Symptoms: overall χ2 = 28·7, degrees of freedom (d.f.) = 28; P > 0·43. A PSI of 0·85 and a Cronbach's α of 0·86 indicated a good internal consistency.
Emotions: overall χ2 = 42·7, d.f. = 32; P > 0·09. A PSI of 0·86 and a Cronbach's α of 0·89 indicated a good internal consistency.
Functioning: overall χ2 = 39·8, d.f. = 32; P > 0·16. A PSI of 0·86 and a Cronbach's α of 0·89 indicated a good internal consistency.
Treatment and Prevention: overall χ2 = 33·8, d.f. = 28; P > 0·20. A PSI of 0·78 and a Cronbach's α of 0·78 indicated a good internal consistency.

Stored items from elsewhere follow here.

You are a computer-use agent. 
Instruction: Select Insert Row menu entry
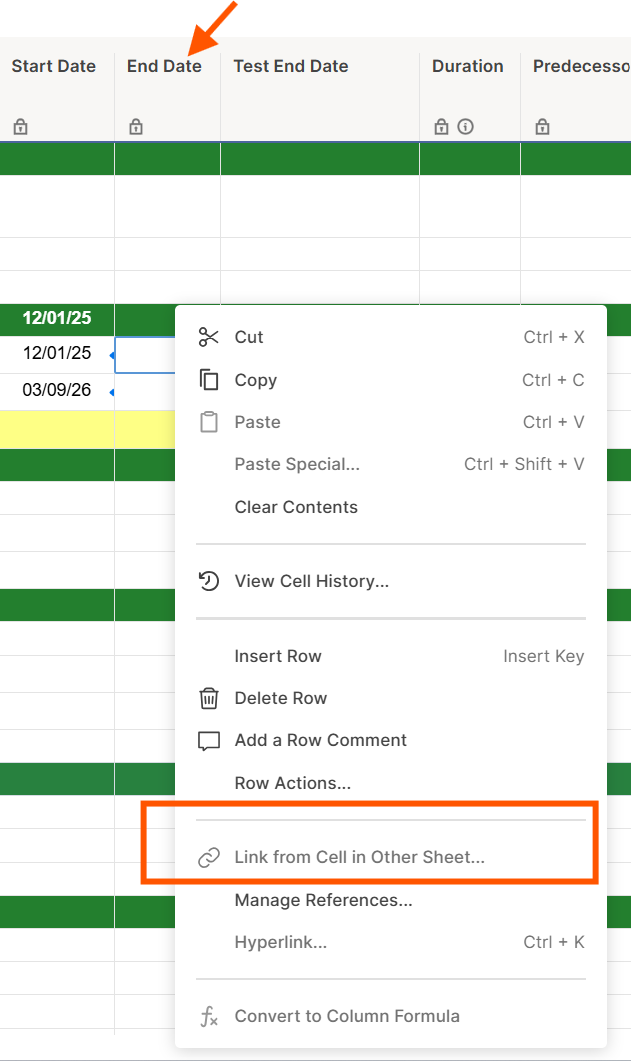click(278, 656)
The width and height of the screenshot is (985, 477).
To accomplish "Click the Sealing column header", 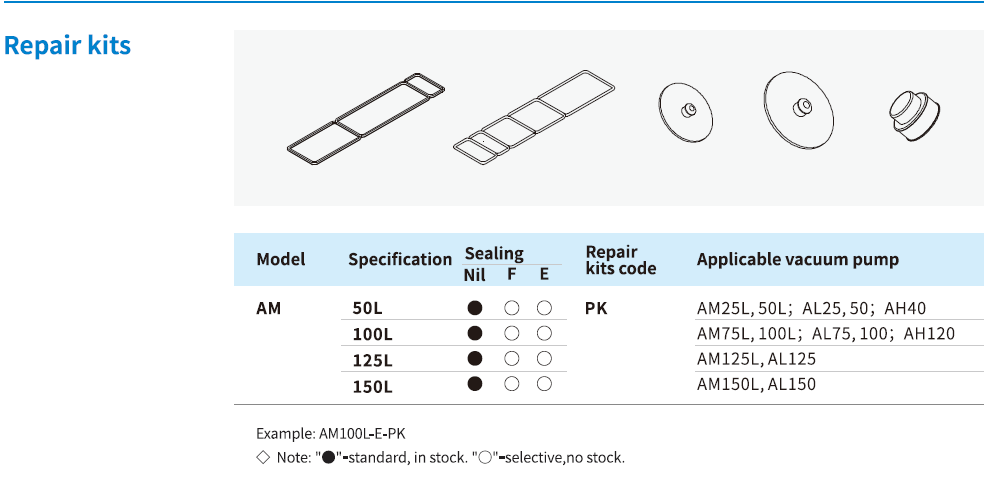I will click(494, 254).
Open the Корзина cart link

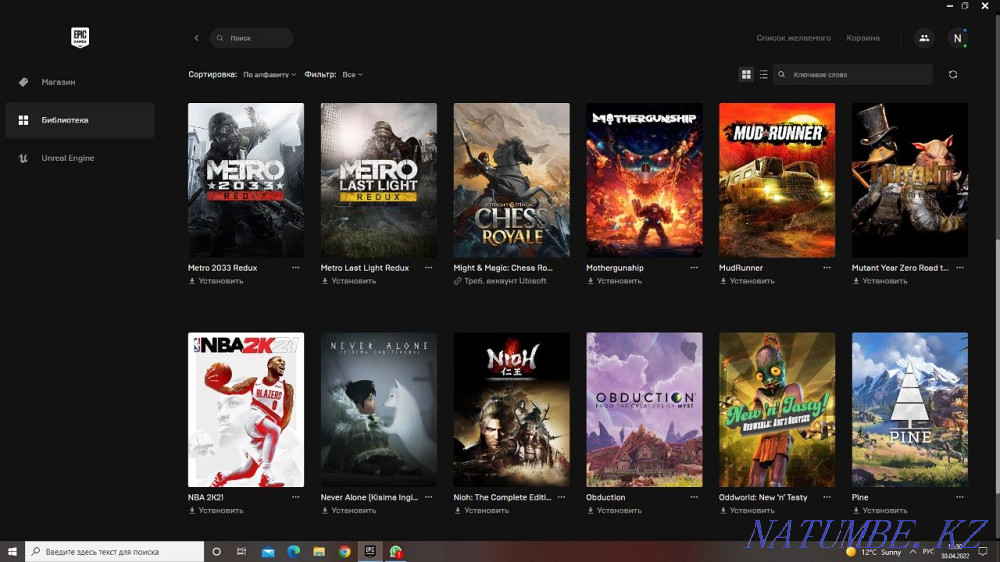(x=862, y=38)
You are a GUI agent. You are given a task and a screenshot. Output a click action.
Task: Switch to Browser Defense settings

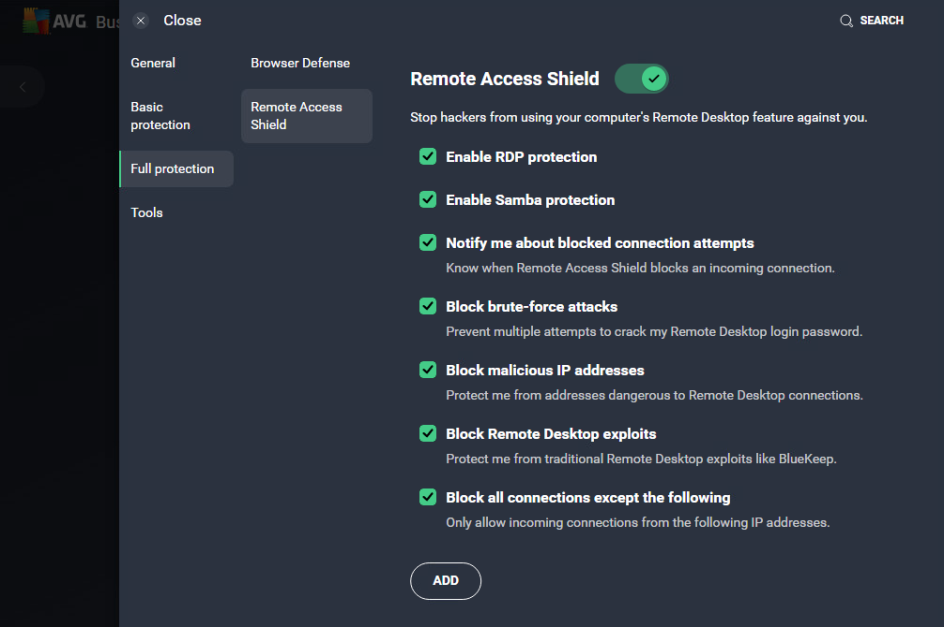[x=300, y=62]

DIF analysis showed significant uniform DIF for only one item in the Functioning subscale. Item 3 (Home duties) showed that women have a slightly higher chance (+0·6 logits) of being impaired for this item. This seems plausible, as women are still more often involved in performing home duties than men, and corresponds to what was found in the German validation study of the QOLHEQ.7
The CFA showed that the Dutch QOLHEQ was a good fit for the proposed SEM (Table 3). The total maximum scores that can be obtained with the Dutch QOLHEQ within the Dutch population are now as follows: total score = 89; Symptoms = 21; Emotions = 24; Functioning = 24; Treatment and Prevention = 20. An SPSS syntax to recode the QOLHEQ to Dutch scores can be found in File S3 (see Supporting Information).
Table 3.
Fit indices for the structural equation model of the Quality of Life in Hand Eczema Questionnaire, consisting of four subscales (factors) loading on a higher order factor measuring health‐related quality of life
Fit index | Complete second‐order model | Model fit | Recommendation for good fita | Recommendation for acceptable fita |
---|---|---|---|---|
SRMR | 0·067 | Acceptable | < 0·05 | 0·05 < SRMR ≤ 0·10 |
GFI | 0·980 | Good | > 0·95 | 0·90 ≤ GFI < 0·95 |
AGFI | 0·976 | Good | > 0·90 | 0·85 ≤ AGFI < 0·90 |
NFI | 0·976 | Good | > 0·95 | 0·90 ≤ NFI < 0·95 |
RFI | 0·974 | Good | > 0·95 | 0·90 ≤ RFI < 0·95 |
aAccording to guidelines by Schermelleh‐Engel et al.15 SRMR, Standardized Root Mean Residual; GFI, Goodness of Fit Index; AGFI, Adjusted GFI; NFI, Normed Fit Index; RFI, Relative Fit Index.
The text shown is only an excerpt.